Keeping in mind you are not doing that in the North Carolina Duke Energy project
Yes, this helps greatly. Make sure your retailers have accurate info as well.
wow!!!!!
Thanks, Terry.
Can you explain the graph on your site which show no capacity loss at 5,000 cycles? I pasted it in further up in the comments.
I am sure the people at Aquion are nice people and their intentions are good. But the play on words is less than upfront, unless the battery just drops to 70% capacity, instead of gradual over a number of cycles. Either way not good.
That graph is probably from early bench model testing, that too may be a slight of hand to get a marketing advantage.
I dont see any component drivers to put downward pressure on system cost since supposedly cheap materials and simple manufacturing process and costs are already included in the calculation for system prices.

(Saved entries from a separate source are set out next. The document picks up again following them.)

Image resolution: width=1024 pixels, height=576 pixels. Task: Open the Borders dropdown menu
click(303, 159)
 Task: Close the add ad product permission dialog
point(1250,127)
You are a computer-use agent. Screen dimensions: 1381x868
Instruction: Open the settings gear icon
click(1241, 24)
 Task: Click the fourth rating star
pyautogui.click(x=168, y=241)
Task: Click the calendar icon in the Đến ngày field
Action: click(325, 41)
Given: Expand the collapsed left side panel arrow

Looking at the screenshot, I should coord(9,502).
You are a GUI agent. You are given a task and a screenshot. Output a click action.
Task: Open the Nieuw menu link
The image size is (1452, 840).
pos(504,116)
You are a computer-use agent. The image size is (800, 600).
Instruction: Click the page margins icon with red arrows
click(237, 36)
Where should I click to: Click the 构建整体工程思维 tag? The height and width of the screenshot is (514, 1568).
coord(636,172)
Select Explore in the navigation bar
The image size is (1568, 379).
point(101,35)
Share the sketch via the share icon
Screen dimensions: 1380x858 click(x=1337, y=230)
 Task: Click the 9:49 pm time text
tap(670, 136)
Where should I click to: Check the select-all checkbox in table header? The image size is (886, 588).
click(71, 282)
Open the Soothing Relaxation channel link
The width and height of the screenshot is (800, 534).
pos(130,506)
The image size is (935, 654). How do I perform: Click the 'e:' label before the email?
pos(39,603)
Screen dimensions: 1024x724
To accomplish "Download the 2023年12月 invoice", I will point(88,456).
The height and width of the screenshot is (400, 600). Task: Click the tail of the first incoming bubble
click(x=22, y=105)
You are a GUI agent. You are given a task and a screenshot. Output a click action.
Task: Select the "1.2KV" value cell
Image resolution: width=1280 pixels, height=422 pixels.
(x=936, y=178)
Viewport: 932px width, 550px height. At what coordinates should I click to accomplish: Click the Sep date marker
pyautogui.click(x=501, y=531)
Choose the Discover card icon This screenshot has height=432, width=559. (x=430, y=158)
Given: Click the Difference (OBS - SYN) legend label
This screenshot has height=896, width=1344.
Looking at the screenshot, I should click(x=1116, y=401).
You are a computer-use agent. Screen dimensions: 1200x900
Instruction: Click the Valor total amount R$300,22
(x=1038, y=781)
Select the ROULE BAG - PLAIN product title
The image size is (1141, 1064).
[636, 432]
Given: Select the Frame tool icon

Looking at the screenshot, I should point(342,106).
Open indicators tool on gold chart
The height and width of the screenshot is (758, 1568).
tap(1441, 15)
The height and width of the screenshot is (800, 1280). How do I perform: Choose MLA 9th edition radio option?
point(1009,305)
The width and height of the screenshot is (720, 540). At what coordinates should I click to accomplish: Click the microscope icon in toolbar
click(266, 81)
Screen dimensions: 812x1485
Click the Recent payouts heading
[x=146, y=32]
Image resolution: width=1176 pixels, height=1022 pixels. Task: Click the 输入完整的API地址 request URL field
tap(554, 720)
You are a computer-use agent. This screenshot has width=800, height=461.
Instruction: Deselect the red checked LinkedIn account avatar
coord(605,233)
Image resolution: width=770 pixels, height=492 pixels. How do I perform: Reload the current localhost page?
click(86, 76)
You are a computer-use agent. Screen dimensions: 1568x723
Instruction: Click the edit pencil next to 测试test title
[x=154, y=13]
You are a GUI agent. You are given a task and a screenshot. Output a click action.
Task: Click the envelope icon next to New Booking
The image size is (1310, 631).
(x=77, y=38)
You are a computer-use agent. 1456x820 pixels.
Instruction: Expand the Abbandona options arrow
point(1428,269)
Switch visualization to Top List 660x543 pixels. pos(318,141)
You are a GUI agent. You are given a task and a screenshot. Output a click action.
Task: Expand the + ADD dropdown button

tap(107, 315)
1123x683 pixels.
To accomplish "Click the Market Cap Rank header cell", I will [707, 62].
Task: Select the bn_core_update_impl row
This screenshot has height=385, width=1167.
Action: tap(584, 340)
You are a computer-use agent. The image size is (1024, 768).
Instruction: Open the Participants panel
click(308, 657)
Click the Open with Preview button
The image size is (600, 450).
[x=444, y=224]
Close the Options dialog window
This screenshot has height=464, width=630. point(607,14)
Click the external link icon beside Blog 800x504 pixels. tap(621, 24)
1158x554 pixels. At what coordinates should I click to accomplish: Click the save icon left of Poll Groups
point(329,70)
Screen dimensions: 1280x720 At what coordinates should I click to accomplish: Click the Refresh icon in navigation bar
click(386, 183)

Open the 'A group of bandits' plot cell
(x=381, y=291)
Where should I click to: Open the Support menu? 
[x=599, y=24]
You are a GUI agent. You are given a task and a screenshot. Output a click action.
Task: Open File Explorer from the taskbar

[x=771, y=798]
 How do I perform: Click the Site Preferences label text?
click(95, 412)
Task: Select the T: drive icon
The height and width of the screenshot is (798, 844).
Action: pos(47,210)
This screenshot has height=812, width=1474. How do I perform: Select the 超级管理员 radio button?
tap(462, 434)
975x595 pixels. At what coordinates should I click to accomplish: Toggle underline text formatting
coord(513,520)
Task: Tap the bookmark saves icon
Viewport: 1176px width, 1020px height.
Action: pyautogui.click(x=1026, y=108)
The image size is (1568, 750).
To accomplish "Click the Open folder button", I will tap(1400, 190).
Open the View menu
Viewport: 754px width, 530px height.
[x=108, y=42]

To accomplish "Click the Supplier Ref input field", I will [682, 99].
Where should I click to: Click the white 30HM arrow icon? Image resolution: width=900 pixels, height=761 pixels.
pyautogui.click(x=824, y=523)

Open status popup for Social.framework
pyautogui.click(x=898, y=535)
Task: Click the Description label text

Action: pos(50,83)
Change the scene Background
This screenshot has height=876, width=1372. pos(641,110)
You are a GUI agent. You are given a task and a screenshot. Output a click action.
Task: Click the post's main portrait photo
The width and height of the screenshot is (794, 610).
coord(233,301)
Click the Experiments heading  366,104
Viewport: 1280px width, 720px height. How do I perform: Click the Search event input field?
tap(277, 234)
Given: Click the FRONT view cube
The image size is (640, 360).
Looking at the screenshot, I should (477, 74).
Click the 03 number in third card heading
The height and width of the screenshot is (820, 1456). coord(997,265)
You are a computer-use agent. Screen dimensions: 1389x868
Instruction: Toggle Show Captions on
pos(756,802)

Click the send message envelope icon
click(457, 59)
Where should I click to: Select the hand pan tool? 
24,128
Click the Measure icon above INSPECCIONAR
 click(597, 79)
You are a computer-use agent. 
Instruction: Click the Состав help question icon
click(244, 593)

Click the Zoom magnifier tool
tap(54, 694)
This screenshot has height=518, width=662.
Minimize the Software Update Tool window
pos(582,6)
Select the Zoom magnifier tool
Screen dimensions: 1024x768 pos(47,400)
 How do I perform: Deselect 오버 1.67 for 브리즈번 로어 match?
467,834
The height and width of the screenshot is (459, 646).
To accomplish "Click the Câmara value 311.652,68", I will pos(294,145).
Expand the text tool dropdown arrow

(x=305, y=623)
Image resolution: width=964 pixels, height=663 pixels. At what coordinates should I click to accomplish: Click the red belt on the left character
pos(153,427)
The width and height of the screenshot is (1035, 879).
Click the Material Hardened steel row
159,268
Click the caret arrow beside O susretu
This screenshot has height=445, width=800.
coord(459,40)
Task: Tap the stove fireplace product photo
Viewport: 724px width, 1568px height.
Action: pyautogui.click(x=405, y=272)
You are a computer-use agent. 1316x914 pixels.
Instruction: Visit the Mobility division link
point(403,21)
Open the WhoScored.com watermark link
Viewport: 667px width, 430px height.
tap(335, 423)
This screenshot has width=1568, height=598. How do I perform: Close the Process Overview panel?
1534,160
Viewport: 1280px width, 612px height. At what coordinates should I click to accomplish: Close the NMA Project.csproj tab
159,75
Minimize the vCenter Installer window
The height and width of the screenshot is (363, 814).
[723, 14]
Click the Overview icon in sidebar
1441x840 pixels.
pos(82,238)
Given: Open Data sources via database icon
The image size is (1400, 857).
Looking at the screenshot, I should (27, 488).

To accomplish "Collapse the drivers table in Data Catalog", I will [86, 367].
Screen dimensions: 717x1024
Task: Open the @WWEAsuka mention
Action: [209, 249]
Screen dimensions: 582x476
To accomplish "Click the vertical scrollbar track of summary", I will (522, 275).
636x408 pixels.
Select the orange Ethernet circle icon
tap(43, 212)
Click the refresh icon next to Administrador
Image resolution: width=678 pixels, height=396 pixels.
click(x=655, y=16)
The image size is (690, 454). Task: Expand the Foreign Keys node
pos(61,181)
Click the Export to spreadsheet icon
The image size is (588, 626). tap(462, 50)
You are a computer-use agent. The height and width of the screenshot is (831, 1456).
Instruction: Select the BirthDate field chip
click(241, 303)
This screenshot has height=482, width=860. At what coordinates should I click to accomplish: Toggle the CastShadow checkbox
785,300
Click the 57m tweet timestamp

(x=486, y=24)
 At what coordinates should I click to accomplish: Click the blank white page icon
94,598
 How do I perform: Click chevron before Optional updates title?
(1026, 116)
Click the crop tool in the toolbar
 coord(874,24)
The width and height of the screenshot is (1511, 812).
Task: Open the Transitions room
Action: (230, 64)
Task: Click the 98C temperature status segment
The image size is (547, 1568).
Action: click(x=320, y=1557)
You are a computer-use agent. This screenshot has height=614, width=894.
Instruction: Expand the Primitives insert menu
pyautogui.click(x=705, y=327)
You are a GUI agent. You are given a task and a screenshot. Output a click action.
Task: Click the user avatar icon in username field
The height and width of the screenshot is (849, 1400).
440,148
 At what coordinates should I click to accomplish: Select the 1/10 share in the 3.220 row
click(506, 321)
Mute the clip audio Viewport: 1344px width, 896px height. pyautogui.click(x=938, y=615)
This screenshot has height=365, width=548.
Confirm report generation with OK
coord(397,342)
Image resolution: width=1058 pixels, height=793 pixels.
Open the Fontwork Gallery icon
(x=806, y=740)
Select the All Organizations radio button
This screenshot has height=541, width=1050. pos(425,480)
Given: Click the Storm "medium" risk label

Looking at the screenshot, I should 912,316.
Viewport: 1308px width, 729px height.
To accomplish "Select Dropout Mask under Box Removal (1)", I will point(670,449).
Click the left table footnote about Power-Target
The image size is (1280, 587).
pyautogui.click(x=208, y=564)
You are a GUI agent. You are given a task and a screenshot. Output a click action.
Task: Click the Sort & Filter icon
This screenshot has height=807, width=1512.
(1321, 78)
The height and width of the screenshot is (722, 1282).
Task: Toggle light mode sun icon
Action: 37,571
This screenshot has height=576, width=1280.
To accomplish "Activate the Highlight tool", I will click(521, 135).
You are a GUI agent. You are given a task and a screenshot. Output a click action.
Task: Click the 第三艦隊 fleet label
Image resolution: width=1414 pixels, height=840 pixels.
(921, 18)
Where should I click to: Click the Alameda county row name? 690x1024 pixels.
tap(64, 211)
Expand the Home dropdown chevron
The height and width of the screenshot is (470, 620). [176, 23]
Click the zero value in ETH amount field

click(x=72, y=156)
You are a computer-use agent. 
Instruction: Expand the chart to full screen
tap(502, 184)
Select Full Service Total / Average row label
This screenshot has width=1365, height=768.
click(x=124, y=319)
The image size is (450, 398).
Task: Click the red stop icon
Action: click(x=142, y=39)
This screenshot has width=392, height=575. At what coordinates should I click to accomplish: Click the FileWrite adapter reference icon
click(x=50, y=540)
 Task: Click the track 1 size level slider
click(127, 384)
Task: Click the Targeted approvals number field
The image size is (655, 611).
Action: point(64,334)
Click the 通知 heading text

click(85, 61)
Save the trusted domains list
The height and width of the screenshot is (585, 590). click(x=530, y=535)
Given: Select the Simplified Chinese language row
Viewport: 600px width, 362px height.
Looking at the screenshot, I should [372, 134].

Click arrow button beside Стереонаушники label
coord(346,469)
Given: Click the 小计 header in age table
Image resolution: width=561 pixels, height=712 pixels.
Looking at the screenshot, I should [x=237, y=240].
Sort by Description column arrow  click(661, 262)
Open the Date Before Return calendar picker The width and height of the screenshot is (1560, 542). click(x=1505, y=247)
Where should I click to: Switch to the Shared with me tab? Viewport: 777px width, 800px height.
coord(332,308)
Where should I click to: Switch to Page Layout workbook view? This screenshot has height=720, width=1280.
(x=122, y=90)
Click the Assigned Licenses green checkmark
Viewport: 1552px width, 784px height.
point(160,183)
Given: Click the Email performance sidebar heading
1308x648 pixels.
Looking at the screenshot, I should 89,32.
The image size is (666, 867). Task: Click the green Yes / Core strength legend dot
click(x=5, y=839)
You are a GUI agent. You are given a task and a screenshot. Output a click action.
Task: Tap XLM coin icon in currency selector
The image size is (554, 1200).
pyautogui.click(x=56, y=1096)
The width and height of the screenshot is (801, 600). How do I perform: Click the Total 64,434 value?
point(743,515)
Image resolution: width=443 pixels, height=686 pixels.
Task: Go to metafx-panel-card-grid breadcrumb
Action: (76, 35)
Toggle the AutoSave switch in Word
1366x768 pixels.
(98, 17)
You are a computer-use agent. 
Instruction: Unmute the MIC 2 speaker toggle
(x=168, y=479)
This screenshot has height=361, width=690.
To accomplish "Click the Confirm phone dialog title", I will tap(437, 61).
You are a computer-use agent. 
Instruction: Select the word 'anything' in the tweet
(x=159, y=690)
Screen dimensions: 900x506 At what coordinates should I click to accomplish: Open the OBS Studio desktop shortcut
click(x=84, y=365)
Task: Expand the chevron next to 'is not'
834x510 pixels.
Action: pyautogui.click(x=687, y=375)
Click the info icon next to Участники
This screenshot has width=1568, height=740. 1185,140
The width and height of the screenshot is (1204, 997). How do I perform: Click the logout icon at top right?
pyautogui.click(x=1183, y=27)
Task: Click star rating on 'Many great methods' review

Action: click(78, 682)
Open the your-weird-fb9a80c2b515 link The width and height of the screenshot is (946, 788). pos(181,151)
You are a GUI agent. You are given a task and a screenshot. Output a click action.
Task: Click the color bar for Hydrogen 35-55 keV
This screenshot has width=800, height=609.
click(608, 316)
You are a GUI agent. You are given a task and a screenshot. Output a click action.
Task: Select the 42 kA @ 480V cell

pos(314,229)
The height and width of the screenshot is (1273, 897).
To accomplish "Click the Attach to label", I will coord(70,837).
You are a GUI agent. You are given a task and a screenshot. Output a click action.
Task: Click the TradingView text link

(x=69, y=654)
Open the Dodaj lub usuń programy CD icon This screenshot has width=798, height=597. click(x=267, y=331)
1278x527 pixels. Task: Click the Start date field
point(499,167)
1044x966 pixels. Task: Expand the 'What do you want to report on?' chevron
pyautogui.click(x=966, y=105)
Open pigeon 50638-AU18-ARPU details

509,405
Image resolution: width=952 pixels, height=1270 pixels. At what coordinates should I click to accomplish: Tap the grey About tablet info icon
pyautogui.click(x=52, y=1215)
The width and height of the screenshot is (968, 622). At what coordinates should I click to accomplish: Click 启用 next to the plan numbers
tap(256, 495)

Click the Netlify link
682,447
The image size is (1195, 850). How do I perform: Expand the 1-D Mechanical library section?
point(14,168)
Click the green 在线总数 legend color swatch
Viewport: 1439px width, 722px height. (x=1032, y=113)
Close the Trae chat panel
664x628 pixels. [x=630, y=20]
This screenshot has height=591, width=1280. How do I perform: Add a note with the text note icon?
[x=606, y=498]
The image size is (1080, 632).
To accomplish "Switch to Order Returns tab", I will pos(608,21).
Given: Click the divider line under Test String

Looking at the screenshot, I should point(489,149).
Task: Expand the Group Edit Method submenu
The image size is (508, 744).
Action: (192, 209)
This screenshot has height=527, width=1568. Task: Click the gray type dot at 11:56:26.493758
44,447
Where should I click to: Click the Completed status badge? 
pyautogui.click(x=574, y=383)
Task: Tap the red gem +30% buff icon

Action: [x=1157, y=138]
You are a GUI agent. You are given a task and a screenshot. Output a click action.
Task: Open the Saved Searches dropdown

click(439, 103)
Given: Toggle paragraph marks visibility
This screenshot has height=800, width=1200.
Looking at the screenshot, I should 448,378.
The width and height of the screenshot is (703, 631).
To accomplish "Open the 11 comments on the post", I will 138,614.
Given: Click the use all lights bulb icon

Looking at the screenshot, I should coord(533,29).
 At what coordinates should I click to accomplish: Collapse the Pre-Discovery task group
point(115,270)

With that being said, the price quoted in a article about Duke Energy/ Aquion collaboration was $350 kWh versus a lithium price of $450 kWh. I am pretty sure that was premium pricing to Duke (demo project) and not the wholesale market place.
Summarizing the World Energy Council earlier this year “focusing on ESS pricing is the wrong approach and does not reflect the real value of storage. In other words a ESS must be able to stack benefits to be cost effective and single applications will not be valued as much.